### Required work:
Copy every one of the records below word for word, without changing anything.

### Stored data:
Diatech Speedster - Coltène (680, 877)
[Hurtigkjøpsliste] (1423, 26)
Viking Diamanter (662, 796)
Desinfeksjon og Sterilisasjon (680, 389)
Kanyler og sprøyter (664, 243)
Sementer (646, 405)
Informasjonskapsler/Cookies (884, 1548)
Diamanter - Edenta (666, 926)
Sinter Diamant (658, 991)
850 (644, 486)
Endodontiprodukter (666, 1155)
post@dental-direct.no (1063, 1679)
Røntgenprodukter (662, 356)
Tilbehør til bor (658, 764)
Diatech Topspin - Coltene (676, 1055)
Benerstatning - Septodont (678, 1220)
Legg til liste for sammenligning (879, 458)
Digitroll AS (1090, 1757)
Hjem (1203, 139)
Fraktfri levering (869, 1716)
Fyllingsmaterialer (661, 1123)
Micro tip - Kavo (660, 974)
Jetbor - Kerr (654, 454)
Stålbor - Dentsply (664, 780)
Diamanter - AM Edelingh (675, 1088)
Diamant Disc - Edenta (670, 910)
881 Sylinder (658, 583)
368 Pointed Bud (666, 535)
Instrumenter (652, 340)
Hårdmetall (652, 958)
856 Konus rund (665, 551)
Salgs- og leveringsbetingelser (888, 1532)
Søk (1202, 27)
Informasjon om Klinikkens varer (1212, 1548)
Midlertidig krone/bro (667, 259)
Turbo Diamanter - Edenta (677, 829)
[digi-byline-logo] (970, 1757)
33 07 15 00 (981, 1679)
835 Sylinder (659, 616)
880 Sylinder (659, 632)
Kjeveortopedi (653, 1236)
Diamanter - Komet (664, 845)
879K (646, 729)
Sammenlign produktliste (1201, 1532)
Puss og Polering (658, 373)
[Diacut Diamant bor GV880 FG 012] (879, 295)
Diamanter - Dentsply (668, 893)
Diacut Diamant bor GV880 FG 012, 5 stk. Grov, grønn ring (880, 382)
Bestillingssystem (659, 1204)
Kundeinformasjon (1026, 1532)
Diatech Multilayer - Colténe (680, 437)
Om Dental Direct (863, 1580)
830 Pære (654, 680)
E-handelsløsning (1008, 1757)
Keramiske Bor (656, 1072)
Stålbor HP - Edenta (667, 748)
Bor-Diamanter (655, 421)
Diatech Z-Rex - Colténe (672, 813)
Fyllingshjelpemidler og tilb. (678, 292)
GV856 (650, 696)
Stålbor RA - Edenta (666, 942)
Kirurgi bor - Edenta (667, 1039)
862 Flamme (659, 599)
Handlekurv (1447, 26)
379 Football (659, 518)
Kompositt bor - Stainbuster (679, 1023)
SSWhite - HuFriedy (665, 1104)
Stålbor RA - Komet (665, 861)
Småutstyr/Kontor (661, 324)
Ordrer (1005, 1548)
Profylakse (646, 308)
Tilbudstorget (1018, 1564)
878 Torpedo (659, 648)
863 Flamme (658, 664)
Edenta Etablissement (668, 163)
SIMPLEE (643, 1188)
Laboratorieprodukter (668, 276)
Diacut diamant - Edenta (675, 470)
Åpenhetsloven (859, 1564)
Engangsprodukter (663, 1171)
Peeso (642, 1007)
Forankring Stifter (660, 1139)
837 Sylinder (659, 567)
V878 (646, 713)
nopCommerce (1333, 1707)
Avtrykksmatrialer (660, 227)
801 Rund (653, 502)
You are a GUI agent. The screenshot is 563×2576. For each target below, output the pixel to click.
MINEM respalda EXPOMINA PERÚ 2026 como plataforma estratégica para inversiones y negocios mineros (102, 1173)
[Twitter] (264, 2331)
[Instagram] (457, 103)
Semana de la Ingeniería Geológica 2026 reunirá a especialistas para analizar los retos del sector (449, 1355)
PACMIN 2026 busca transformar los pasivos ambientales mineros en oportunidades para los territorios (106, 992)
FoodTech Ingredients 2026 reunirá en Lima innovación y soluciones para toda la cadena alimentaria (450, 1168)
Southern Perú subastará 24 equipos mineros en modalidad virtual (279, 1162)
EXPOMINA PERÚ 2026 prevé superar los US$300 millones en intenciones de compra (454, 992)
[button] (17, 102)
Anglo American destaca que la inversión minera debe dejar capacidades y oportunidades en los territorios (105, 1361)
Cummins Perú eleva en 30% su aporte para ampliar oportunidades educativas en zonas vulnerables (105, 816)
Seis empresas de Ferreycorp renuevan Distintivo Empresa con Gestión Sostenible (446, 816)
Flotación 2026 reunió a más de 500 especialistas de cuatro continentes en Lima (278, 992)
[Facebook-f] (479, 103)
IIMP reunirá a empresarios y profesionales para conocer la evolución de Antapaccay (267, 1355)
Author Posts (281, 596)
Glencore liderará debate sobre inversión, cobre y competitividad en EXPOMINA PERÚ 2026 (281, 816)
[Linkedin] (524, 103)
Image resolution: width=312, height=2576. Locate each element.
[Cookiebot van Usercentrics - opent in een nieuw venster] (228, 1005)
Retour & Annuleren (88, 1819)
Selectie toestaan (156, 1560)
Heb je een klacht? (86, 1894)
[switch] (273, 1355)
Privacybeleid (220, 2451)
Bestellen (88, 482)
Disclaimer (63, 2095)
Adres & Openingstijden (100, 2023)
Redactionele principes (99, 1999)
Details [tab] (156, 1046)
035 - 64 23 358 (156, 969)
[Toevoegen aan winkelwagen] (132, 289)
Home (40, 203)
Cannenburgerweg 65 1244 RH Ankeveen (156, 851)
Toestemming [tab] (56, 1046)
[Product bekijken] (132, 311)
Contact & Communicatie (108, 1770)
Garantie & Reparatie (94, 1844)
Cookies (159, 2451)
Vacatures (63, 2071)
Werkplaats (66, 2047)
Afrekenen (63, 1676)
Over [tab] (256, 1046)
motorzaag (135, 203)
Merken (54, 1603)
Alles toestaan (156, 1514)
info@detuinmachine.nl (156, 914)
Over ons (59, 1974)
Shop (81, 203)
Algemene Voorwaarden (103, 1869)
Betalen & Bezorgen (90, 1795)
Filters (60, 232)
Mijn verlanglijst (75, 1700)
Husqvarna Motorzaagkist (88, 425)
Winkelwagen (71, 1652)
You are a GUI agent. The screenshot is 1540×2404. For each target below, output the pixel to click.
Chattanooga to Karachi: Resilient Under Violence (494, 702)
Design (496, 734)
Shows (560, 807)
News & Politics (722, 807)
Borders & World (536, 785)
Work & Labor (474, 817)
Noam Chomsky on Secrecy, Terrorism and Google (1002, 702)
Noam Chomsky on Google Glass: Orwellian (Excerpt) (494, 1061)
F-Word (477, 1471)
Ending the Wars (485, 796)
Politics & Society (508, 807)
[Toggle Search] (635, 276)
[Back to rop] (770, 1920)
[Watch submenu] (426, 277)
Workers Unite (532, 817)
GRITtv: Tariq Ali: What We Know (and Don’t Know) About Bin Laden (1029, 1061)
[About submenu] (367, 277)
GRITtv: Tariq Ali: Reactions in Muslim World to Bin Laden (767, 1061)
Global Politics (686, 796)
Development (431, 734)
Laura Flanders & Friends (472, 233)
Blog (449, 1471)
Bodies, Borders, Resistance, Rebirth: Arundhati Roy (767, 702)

### Task output:
Diatech Speedster - Coltène (680, 877)
[Hurtigkjøpsliste] (1423, 26)
Viking Diamanter (662, 796)
Desinfeksjon og Sterilisasjon (680, 389)
Kanyler og sprøyter (664, 243)
Sementer (646, 405)
Informasjonskapsler/Cookies (884, 1548)
Diamanter - Edenta (666, 926)
Sinter Diamant (658, 991)
850 (644, 486)
Endodontiprodukter (666, 1155)
post@dental-direct.no (1063, 1679)
Røntgenprodukter (662, 356)
Tilbehør til bor (658, 764)
Diatech Topspin - Coltene (676, 1055)
Benerstatning - Septodont (678, 1220)
Legg til liste for sammenligning (879, 458)
Digitroll AS (1090, 1757)
Hjem (1203, 139)
Fraktfri levering (869, 1716)
Fyllingsmaterialer (661, 1123)
Micro tip - Kavo (660, 974)
Jetbor - Kerr (654, 454)
Stålbor - Dentsply (664, 780)
Diamanter - AM Edelingh (675, 1088)
Diamant Disc - Edenta (670, 910)
881 Sylinder (658, 583)
368 Pointed Bud (666, 535)
Instrumenter (652, 340)
Hårdmetall (652, 958)
856 Konus rund (665, 551)
Salgs- og leveringsbetingelser (888, 1532)
Søk (1202, 27)
Informasjon om Klinikkens varer (1212, 1548)
Midlertidig krone/bro (667, 259)
Turbo Diamanter - Edenta (677, 829)
[digi-byline-logo] (970, 1757)
33 07 15 00 (981, 1679)
835 Sylinder (659, 616)
880 Sylinder (659, 632)
Kjeveortopedi (653, 1236)
Diamanter - Komet (664, 845)
879K (646, 729)
Sammenlign produktliste (1201, 1532)
Puss og Polering (658, 373)
[Diacut Diamant bor GV880 FG 012] (879, 295)
Diamanter - Dentsply (668, 893)
Diacut Diamant bor GV880 FG 012, 5 stk. Grov, grønn ring (880, 382)
Bestillingssystem (659, 1204)
Kundeinformasjon (1026, 1532)
Diatech Multilayer - Colténe (680, 437)
Om Dental Direct (863, 1580)
830 Pære (654, 680)
E-handelsløsning (1008, 1757)
Keramiske Bor (656, 1072)
Stålbor HP - Edenta (667, 748)
Bor-Diamanter (655, 421)
Diatech Z-Rex - Colténe (672, 813)
Fyllingshjelpemidler og tilb. (678, 292)
GV856 (650, 696)
Stålbor RA - Edenta (666, 942)
Kirurgi bor - Edenta (667, 1039)
862 Flamme (659, 599)
Handlekurv (1447, 26)
379 Football (659, 518)
Kompositt bor - Stainbuster (679, 1023)
SSWhite - HuFriedy (665, 1104)
Stålbor RA - Komet (665, 861)
Småutstyr/Kontor (661, 324)
Ordrer (1005, 1548)
Profylakse (646, 308)
Tilbudstorget (1018, 1564)
878 Torpedo (659, 648)
863 Flamme (658, 664)
Edenta Etablissement (668, 163)
SIMPLEE (643, 1188)
Laboratorieprodukter (668, 276)
Diacut diamant - Edenta (675, 470)
Åpenhetsloven (859, 1564)
Engangsprodukter (663, 1171)
Peeso (642, 1007)
Forankring Stifter (660, 1139)
837 Sylinder (659, 567)
V878 (646, 713)
nopCommerce (1333, 1707)
Avtrykksmatrialer (660, 227)
801 Rund (653, 502)
You are a GUI agent. The screenshot is 563×2576. For each target below, output the pixel to click.
MINEM respalda EXPOMINA PERÚ 2026 como plataforma estratégica para inversiones y negocios mineros (102, 1173)
[Twitter] (264, 2331)
[Instagram] (457, 103)
Semana de la Ingeniería Geológica 2026 reunirá a especialistas para analizar los retos del sector (449, 1355)
PACMIN 2026 busca transformar los pasivos ambientales mineros en oportunidades para los territorios (106, 992)
FoodTech Ingredients 2026 reunirá en Lima innovación y soluciones para toda la cadena alimentaria (450, 1168)
Southern Perú subastará 24 equipos mineros en modalidad virtual (279, 1162)
EXPOMINA PERÚ 2026 prevé superar los US$300 millones en intenciones de compra (454, 992)
[button] (17, 102)
Anglo American destaca que la inversión minera debe dejar capacidades y oportunidades en los territorios (105, 1361)
Cummins Perú eleva en 30% su aporte para ampliar oportunidades educativas en zonas vulnerables (105, 816)
Seis empresas de Ferreycorp renuevan Distintivo Empresa con Gestión Sostenible (446, 816)
Flotación 2026 reunió a más de 500 especialistas de cuatro continentes en Lima (278, 992)
[Facebook-f] (479, 103)
IIMP reunirá a empresarios y profesionales para conocer la evolución de Antapaccay (267, 1355)
Author Posts (281, 596)
Glencore liderará debate sobre inversión, cobre y competitividad en EXPOMINA PERÚ 2026 (281, 816)
[Linkedin] (524, 103)
Image resolution: width=312, height=2576. Locate each element.
[Cookiebot van Usercentrics - opent in een nieuw venster] (228, 1005)
Retour & Annuleren (88, 1819)
Selectie toestaan (156, 1560)
Heb je een klacht? (86, 1894)
[switch] (273, 1355)
Privacybeleid (220, 2451)
Bestellen (88, 482)
Disclaimer (63, 2095)
Adres & Openingstijden (100, 2023)
Redactionele principes (99, 1999)
Details [tab] (156, 1046)
035 - 64 23 358 (156, 969)
[Toevoegen aan winkelwagen] (132, 289)
Home (40, 203)
Cannenburgerweg 65 1244 RH Ankeveen (156, 851)
Toestemming [tab] (56, 1046)
[Product bekijken] (132, 311)
Contact & Communicatie (108, 1770)
Garantie & Reparatie (94, 1844)
Cookies (159, 2451)
Vacatures (63, 2071)
Werkplaats (66, 2047)
Afrekenen (63, 1676)
Over [tab] (256, 1046)
motorzaag (135, 203)
Merken (54, 1603)
Alles toestaan (156, 1514)
info@detuinmachine.nl (156, 914)
Over ons (59, 1974)
Shop (81, 203)
Algemene Voorwaarden (103, 1869)
Betalen & Bezorgen (90, 1795)
Filters (60, 232)
Mijn verlanglijst (75, 1700)
Husqvarna Motorzaagkist (88, 425)
Winkelwagen (71, 1652)
You are a GUI agent. The screenshot is 1540×2404. For each target below, output the pixel to click.
Chattanooga to Karachi: Resilient Under Violence (494, 702)
Design (496, 734)
Shows (560, 807)
News & Politics (722, 807)
Borders & World (536, 785)
Work & Labor (474, 817)
Noam Chomsky on Secrecy, Terrorism and Google (1002, 702)
Noam Chomsky on Google Glass: Orwellian (Excerpt) (494, 1061)
F-Word (477, 1471)
Ending the Wars (485, 796)
Politics & Society (508, 807)
[Toggle Search] (635, 276)
[Back to rop] (770, 1920)
[Watch submenu] (426, 277)
Workers Unite (532, 817)
GRITtv: Tariq Ali: What We Know (and Don’t Know) About Bin Laden (1029, 1061)
[About submenu] (367, 277)
GRITtv: Tariq Ali: Reactions in Muslim World to Bin Laden (767, 1061)
Global Politics (686, 796)
Development (431, 734)
Laura Flanders & Friends (472, 233)
Blog (449, 1471)
Bodies, Borders, Resistance, Rebirth: Arundhati Roy (767, 702)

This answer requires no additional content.